§ What you have to do
Rescale the part that opens with the line containing "You are a computer-use" and closes with the line containing "Create a new" by reproducing every line, requests included, with each answer coordinate multiplied by 2.25 and rounded to a whole number, halves up. Return only those lines.

§ Provided data
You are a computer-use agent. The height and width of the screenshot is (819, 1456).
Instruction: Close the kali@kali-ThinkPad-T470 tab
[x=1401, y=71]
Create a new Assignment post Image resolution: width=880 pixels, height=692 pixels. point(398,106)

--

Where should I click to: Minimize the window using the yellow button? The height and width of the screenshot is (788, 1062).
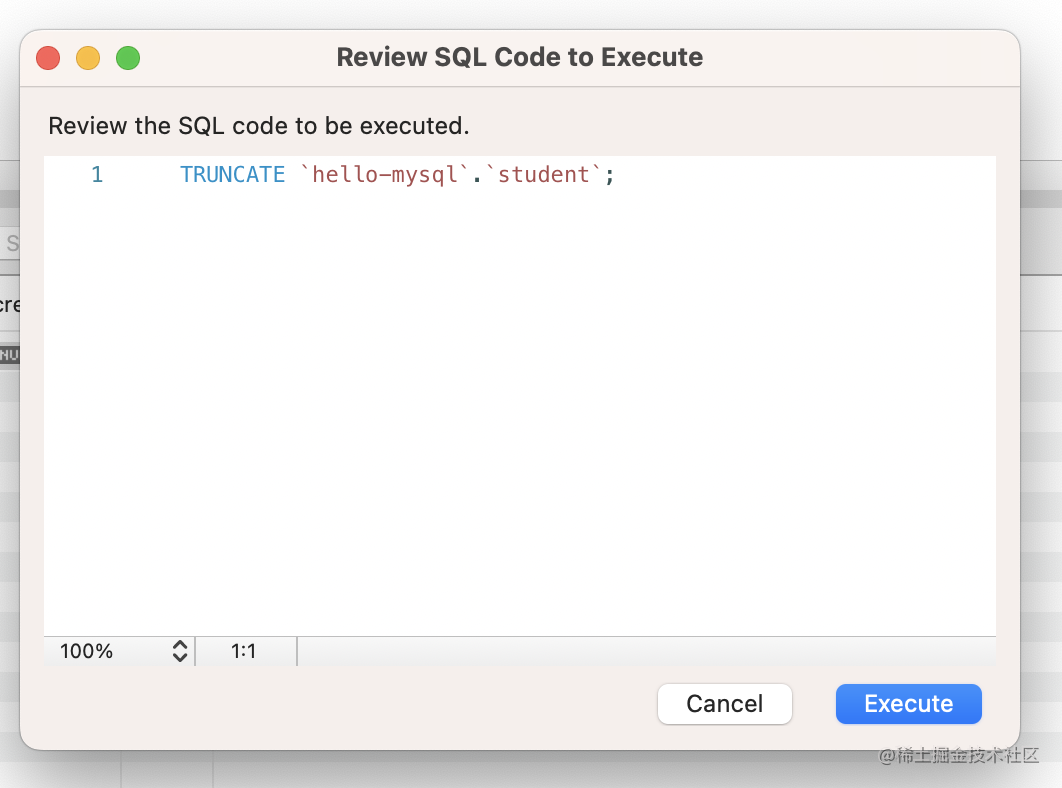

==

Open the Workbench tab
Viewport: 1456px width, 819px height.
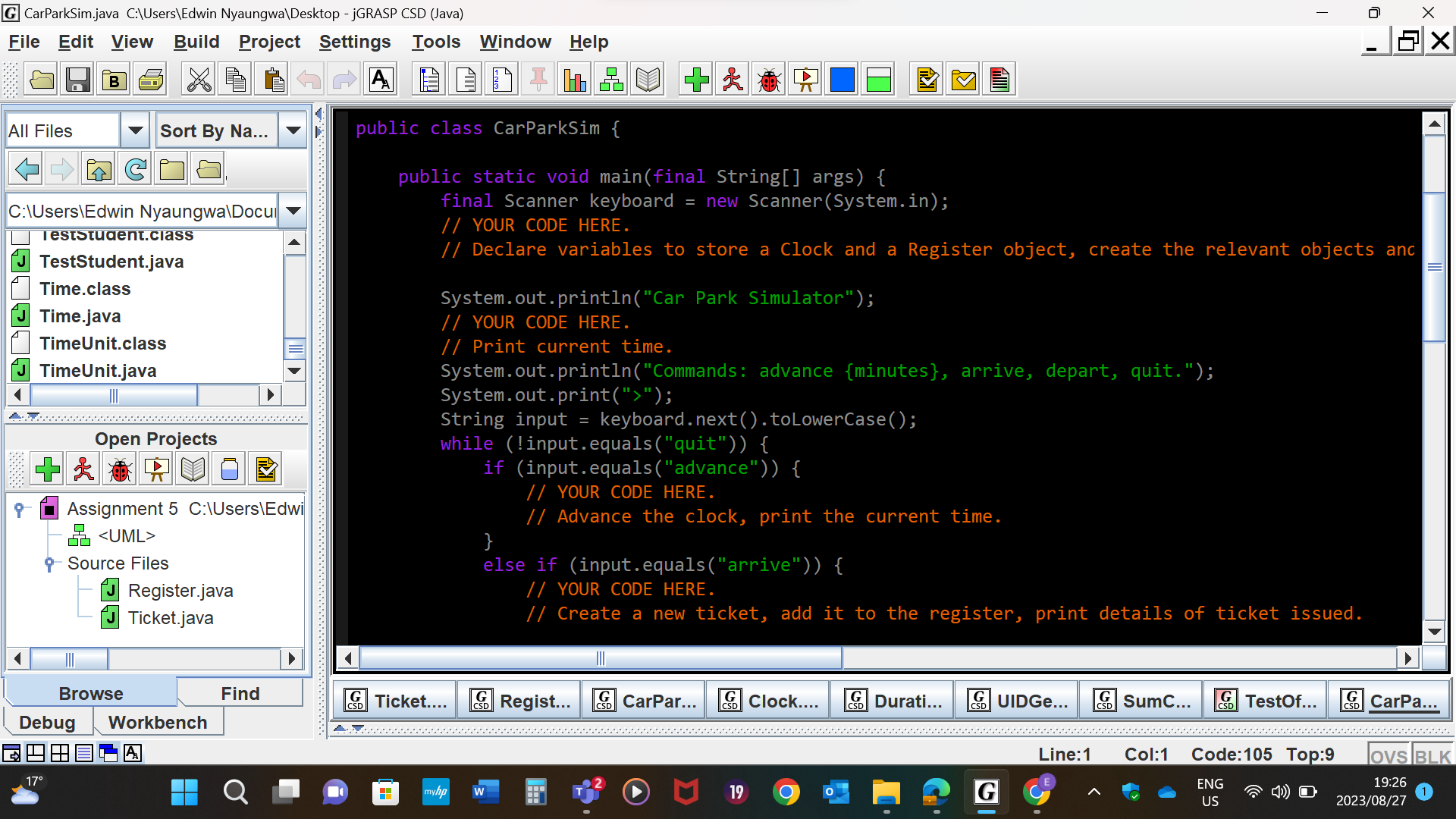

§ Output below
You are a computer-use agent. The height and width of the screenshot is (819, 1456).
Instruction: Close the kali@kali-ThinkPad-T470 tab
[x=3152, y=160]
Create a new Assignment post Image resolution: width=880 pixels, height=692 pixels. point(896,239)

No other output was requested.